David Haye: It’s very difficult. I’ve done the same thing in the past, I’ve knocked someone down or hurt someone and emptied too much of the tank trying to get him out of there. It happens, it’s a bit of a roll of the dice. You’ve got 12 rounds of fight in you and you can empty two rounds into one round, which means you don’t have enough energy when it comes to the end of the fight. There’s a pace, like if you run the 1500m and you run the first 100m as fast as you can you’re going to use up the majority of your energy. He may have tried to close the show too quickly and it went pear-shaped.
This time round he should stay calm, keep it long, but it’s a lesson he’s learned. So when he knocks Andy Ruiz down, potentially, hopefully in Saudi Arabia, he will know ‘OK, he’s still a danger man’, and he will keep treating him with respect. Any time Andy Ruiz starts getting close and engaging, he needs to clinch, hold and stop the onslaught of punches coming from the Mexican.
Lennox Lewis: To me, just looking at the fight, he didn’t seem mentally or physically prepared for that opponent. Now, he can go back to the drawing board and get prepared for that opponent.
My concern is that he needs a different approach, he needs some experience in his corner. I don’t know what the gameplan was but if it was ‘go behind your left-right’, that’s the wrong gameplan.
If I was in charge of Anthony Joshua I wouldn’t put him straight into the rematch. It’s a quick turnaround especially after how the fight ended. It was like something is majorly wrong, I can’t guess what and I can’t tell you what it was.

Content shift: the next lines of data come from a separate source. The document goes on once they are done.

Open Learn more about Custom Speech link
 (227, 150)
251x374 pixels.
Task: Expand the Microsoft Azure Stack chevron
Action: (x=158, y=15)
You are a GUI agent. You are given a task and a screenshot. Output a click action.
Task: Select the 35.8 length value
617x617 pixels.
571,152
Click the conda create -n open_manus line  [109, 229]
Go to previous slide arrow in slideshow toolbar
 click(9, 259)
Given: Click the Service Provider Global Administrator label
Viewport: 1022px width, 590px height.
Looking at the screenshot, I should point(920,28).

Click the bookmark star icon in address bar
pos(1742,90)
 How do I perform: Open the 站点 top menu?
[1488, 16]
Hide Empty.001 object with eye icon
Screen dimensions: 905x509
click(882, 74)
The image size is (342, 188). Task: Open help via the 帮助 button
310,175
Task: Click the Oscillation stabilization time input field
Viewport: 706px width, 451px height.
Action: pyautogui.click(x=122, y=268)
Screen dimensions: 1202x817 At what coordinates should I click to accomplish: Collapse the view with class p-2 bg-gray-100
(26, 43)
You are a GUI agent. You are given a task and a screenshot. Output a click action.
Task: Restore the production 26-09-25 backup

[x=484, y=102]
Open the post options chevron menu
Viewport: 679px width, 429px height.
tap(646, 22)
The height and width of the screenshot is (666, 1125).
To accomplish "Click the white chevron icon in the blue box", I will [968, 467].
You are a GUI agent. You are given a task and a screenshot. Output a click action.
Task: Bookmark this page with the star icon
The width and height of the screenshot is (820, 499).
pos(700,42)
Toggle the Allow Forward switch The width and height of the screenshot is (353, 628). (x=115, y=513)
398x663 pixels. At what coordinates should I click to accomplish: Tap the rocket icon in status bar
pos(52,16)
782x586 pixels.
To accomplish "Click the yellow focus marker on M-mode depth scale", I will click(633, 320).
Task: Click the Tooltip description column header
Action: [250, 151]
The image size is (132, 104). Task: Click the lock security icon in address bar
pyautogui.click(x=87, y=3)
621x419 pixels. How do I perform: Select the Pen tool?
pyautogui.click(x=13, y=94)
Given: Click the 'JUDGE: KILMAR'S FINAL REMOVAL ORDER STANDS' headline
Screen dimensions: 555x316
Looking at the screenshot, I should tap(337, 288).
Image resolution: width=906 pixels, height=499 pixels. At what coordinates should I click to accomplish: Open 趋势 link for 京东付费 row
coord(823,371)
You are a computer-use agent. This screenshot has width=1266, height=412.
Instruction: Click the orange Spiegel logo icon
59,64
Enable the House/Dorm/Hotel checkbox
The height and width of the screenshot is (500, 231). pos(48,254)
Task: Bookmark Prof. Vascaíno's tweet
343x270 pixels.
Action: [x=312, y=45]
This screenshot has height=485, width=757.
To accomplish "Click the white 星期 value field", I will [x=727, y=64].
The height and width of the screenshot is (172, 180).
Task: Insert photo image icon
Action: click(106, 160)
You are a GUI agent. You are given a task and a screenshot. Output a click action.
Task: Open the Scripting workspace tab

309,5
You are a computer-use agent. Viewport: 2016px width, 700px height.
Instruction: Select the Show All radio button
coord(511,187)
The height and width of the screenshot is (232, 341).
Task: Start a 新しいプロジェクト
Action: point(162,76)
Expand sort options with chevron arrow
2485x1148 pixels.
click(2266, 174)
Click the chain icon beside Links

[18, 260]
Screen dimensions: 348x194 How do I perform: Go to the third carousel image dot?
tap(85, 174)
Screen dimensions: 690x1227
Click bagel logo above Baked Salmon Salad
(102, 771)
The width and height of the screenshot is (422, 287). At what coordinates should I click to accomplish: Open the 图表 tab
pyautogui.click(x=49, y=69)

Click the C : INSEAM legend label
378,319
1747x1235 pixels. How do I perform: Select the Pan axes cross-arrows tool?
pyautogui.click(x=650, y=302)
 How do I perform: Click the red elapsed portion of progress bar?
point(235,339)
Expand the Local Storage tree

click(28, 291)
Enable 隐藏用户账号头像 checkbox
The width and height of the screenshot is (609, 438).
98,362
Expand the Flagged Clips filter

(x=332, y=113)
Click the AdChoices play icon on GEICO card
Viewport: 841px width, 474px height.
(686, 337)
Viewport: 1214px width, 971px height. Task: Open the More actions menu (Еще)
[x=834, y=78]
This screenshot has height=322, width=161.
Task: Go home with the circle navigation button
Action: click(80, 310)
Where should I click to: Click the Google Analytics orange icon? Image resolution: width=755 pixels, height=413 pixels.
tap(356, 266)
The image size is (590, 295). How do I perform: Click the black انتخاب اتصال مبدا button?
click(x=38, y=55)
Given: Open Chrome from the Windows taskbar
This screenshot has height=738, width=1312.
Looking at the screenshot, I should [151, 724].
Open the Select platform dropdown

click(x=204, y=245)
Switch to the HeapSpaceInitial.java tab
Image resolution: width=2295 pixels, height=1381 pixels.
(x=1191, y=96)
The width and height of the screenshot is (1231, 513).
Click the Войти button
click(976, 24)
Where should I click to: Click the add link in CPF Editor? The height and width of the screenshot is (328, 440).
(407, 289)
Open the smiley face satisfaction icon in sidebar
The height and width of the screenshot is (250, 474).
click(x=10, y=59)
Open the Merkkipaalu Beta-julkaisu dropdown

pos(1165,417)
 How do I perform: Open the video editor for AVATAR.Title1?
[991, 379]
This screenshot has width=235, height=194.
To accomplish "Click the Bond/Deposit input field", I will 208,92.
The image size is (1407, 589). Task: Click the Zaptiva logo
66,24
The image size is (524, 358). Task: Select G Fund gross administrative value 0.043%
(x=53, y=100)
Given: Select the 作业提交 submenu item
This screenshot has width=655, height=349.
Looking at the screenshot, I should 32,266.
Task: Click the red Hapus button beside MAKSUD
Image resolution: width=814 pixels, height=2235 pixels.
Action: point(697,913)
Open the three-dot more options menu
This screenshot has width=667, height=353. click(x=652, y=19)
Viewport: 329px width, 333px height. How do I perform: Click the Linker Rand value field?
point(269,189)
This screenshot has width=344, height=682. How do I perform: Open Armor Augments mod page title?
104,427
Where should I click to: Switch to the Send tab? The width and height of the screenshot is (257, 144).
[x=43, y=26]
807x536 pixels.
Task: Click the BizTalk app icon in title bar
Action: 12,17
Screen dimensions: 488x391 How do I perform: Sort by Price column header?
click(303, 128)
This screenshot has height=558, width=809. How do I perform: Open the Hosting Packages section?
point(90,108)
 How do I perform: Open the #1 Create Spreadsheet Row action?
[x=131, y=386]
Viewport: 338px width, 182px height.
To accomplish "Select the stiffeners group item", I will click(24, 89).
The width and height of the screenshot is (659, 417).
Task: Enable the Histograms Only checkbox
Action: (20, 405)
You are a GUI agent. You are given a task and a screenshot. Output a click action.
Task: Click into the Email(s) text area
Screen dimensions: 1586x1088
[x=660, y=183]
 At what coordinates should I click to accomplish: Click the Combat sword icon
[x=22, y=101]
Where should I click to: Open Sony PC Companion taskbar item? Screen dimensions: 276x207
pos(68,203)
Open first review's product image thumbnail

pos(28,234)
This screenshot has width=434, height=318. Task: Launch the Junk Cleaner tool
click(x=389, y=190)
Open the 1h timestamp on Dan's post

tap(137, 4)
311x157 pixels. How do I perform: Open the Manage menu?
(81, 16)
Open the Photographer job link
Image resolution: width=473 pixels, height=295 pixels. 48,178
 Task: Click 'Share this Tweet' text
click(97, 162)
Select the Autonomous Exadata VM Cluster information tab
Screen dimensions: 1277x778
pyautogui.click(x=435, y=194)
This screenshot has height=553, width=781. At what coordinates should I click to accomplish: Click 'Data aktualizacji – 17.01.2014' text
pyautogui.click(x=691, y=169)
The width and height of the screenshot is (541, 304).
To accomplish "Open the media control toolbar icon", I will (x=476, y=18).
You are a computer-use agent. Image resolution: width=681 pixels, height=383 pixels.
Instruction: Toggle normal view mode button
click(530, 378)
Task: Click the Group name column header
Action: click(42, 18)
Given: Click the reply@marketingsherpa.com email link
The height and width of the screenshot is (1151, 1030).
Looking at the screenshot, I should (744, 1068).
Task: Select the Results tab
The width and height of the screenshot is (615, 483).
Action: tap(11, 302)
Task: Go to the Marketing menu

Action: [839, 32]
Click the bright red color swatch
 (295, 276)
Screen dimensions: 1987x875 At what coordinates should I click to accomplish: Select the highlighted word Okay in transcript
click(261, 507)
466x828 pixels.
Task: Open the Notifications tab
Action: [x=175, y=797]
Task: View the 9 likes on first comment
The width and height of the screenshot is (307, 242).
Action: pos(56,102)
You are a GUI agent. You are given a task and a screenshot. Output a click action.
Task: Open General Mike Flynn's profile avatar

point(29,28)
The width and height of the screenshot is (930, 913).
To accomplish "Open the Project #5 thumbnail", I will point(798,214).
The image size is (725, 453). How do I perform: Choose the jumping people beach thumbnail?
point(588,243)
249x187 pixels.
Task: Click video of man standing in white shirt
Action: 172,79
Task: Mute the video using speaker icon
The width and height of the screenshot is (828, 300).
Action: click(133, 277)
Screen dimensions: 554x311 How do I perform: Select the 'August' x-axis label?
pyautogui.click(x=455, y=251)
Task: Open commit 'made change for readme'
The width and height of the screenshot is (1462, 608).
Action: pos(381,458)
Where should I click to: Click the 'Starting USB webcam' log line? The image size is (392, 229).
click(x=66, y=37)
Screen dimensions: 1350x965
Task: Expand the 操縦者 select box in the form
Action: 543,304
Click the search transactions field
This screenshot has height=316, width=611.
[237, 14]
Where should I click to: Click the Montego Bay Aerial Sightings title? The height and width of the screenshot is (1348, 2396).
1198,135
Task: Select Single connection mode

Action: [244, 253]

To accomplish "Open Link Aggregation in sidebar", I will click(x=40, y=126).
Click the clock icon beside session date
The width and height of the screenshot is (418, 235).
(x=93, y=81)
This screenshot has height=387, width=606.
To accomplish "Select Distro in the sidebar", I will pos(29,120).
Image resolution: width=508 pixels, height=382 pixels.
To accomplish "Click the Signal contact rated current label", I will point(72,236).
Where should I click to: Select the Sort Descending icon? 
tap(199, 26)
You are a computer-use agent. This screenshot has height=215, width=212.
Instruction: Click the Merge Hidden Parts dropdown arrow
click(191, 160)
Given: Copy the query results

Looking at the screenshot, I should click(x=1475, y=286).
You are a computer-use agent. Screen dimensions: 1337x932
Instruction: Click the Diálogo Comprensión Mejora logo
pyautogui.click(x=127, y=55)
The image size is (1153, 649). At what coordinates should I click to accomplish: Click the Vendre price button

Eddie Hearn: Watch the fight back and you will see how, quite a few times, Ruiz walked in and Joshua went with the jab and backed off. What he should have done is knocked him down, stayed composed, bang the jab in again, one right hand and even if the round is over, Ruiz goes back to his corner and is a bit taken. Then you do it again, keep chopping the tree down until he’s ready.
When he smells the blood, he’s fucking brutal. Against Povetkin, he was patient and he is one of the best finishers, he’ll learn so much because next time he hurts someone he’ll remember it and be patient. I don’t want him to hurt Ruiz, I almost don’t want him to stun Ruiz and then have him here, I want him to lay him out cold so we don’t have to close the show.
Dean Whyte: I like him. He has done good for UK boxing and I’ll be rooting for him. I’m hoping he has had enough time to make the adjustments to get the win. It’s a short space of time but at the same time, what they say is just try and hold the telephone, keep your chin down and get your jab pumping, move around. He needs to get in a little bit of lateral movement, it’s hard if that’s not his style but maybe just jab, double jab and press him back.
I think he only needs to make slight adjustments and he could get a very boring win, an ugly win is a good win because it’s all about the record, it’ll say win and two-time world champion. People will forget it. Ruiz is fast, a great combination fighter and you don’t want to have to come back on that long, dark road.
As told to Jack Rathborn, Adam Hamdani, Declan Taylor, Tom Kershaw and Lawrence Ostlere.